Don't Hear That Often
Beth Bogar of West Chesterfield, New Hampshire, was just finishing up a trip with her husband to Bali when things took a turn. WMUR-TV reported that the couple ended their tour at Mason Elephant Park & Lodge, where she got to swim with and ride an elephant. But when she posed with the pachyderm for a photo, her arm got "pushed" into the animal's mouth. "I couldn't get my arm out. I could just hear cracking and I just started to panic," she said. Bogar was rushed to a hospital an hour away, where the surgeon was able to reassemble her arm with plates and screws. "It's gonna be a long road," Bogar said. She noted that she knew the risks going in and doesn't blame the elephant.

The Neighbors
Ninety-two-year-old Colette Ferry of Frontenex, France, was surprised to answer her door recently and find two police officers, The Guardian reported. The officers informed Ferry that they would have to remove three large frogs who lived in her garden pond and had been croaking loudly enough to keep Ferry's neighbor awake. Ferry said the frogs didn't belong to her but were squatters. "They're in and out of the water playing with my fish," she explained. "There's always someone ready to complain about someone else." She's looking forward to watching officials try to catch the frogs. "That'll be fun ... They jump."

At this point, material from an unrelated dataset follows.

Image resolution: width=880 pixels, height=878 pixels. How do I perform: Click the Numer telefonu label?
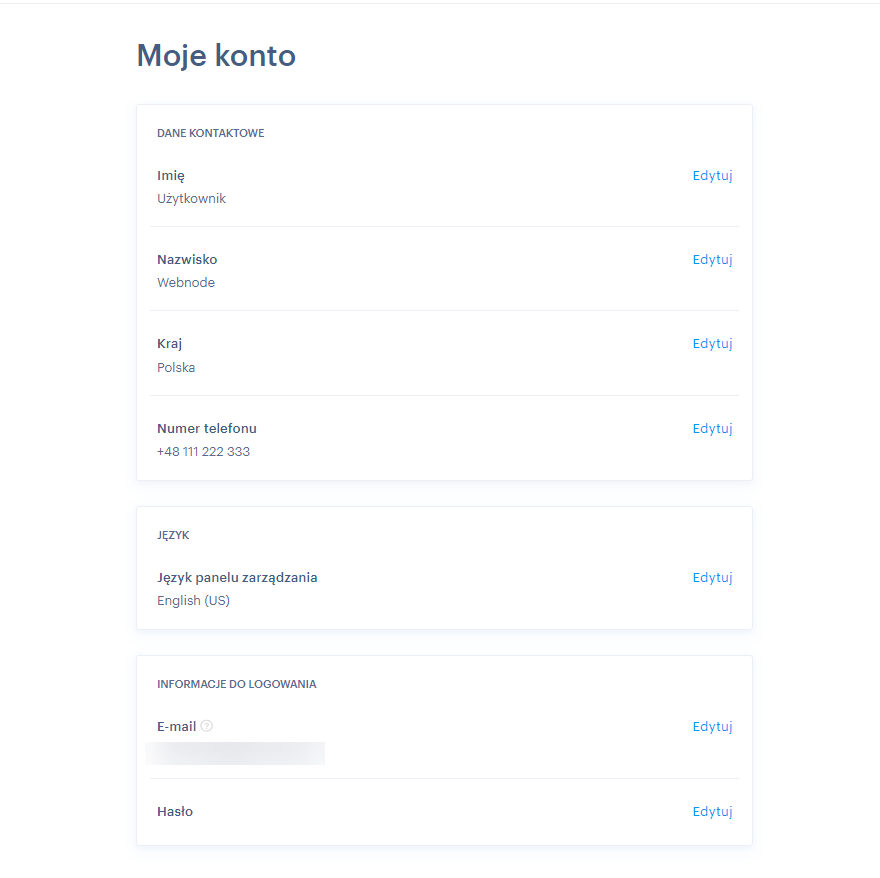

• In the Burns Beach community of Perth, Australia, a dispute has arisen between a woman named Sarah and her neighbor, Perth Now reported. "Could you please shut your side window when cooking please," Sarah wrote on behalf of her family. "My family are vegan and the smell of the meat you cook makes us feel sick and upset." On the front of the envelope, she wrote, "PLEASE TAKE SERIOUSLY." But no such luck: The letter was posted to Facebook on May 5, where commenters were merciless: "I'm offended by the smell of the kale she always cooks," one said, while another said they'd be "firing up the bbq and inviting the entire street."

Animal Antics
On May 8 in Enid, Oklahoma, officers were called to a farm where someone had reported hearing shouts of "Help!" Officers David Sneed and Neil Storey arrived at the scene and also heard the cries for help: "I think it's a person," Sneed says on bodycam video. When they discovered the source of the hollering, it wasn't a person at all, but a goat. A person working at the farm then approached the officers and explained that the loud goat was "a little upset because I separated him from his friends," People reported.

Bright Idea
Franklin County (Kansas) Sheriff's deputies pulled over a driver on I-35 near Ottawa on May 5 after other motorists alerted law enforcement of his erratic driving, Fox4 News reported. When officers approached the car, they saw that the driver was wearing a Bud Light can costume. "A career in law enforcement is exciting, and you get to experience something new every day," the sheriff's department posted on its Facebook page. The driver posted bond on his DUI and was released from the county jail.

The Continuing Crisis
Residents of Brienz, Switzerland, gathered at a town hall on May 9, where officials warned them they would need to evacuate their homes by 6 p.m. on May 12, CNN reported. The head of the early warning service, Stefan Schneider, said a large mass of rock outside the small hamlet was expected to tumble down in a matter of days, probably as a result of climate change. "Up to 2 million cubic meters of rock material will collapse or slide," he said. Fortunately, fewer than 100 people live in the town.